### Do this
Reproduce the following lines verbatim, omitting the pictures from your reply.

### Extracted information
====================
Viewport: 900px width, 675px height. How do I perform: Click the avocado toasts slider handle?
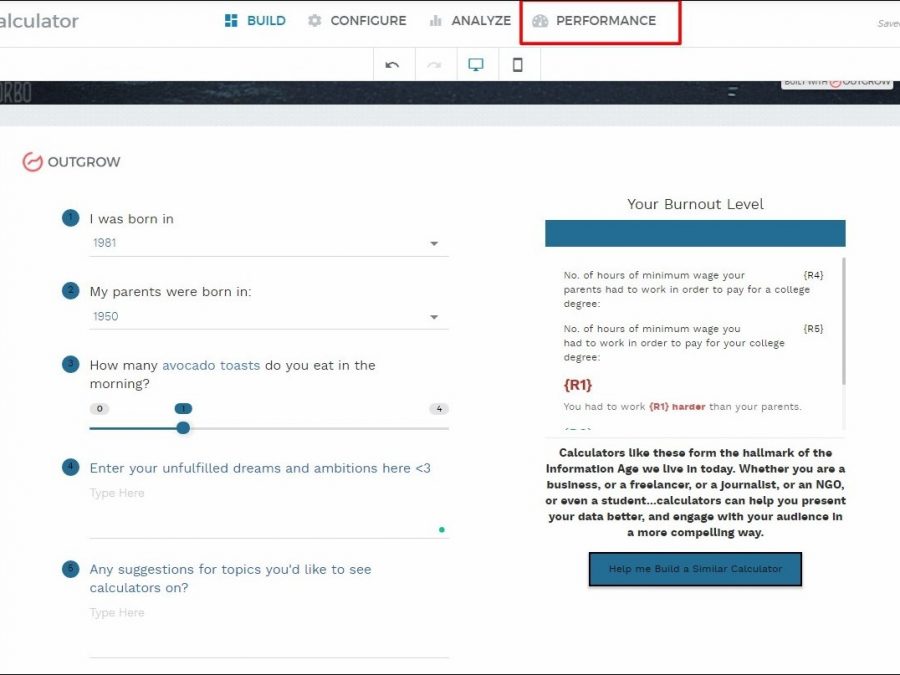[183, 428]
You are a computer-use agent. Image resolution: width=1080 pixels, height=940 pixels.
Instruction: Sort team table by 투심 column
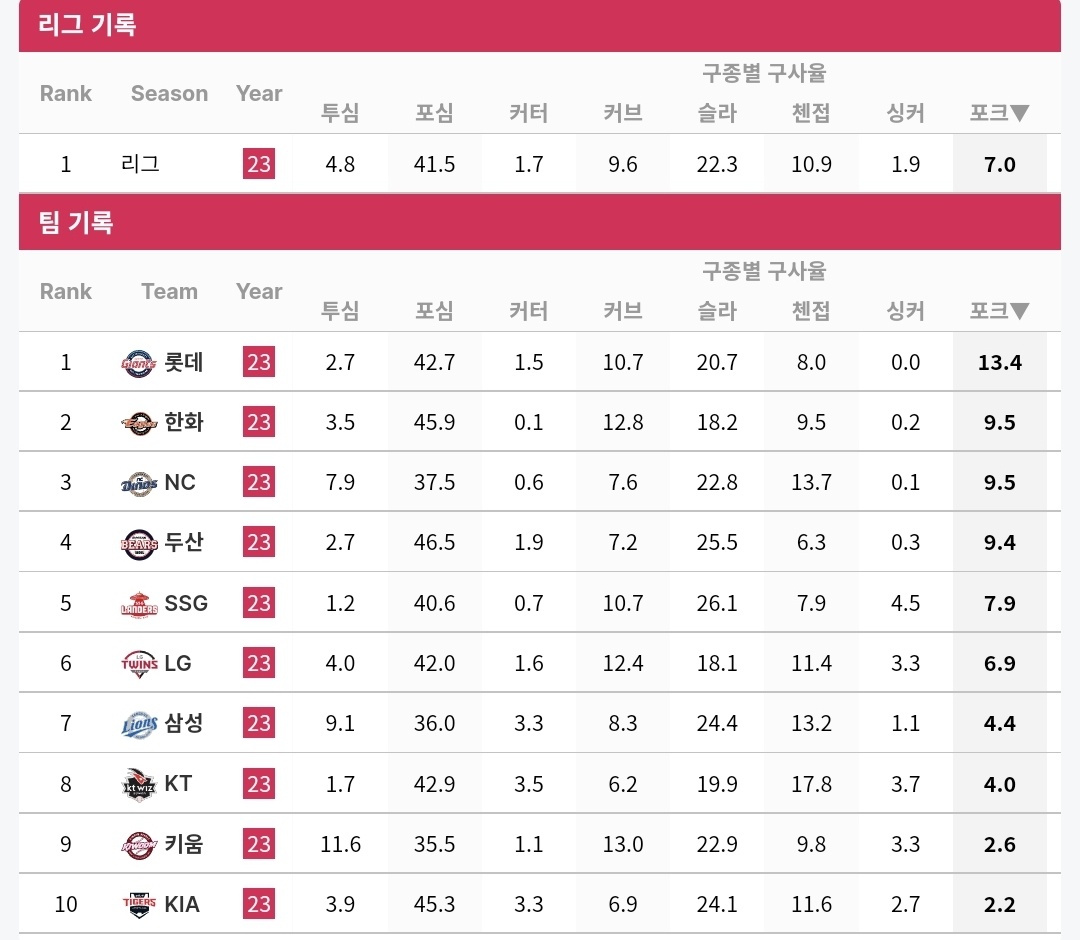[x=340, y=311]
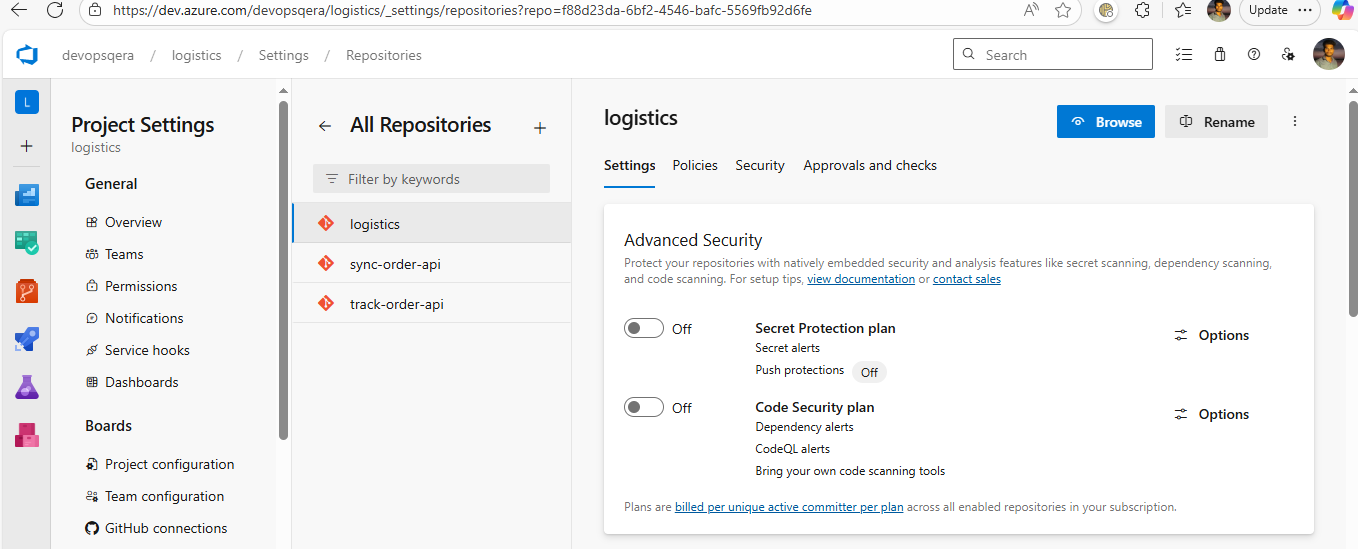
====================
### Written answer
Viewport: 900px width, 675px height. How do I perform: Click the avocado toasts slider handle?
[183, 428]
You are a computer-use agent. Image resolution: width=1080 pixels, height=940 pixels.
Instruction: Sort team table by 투심 column
[x=340, y=311]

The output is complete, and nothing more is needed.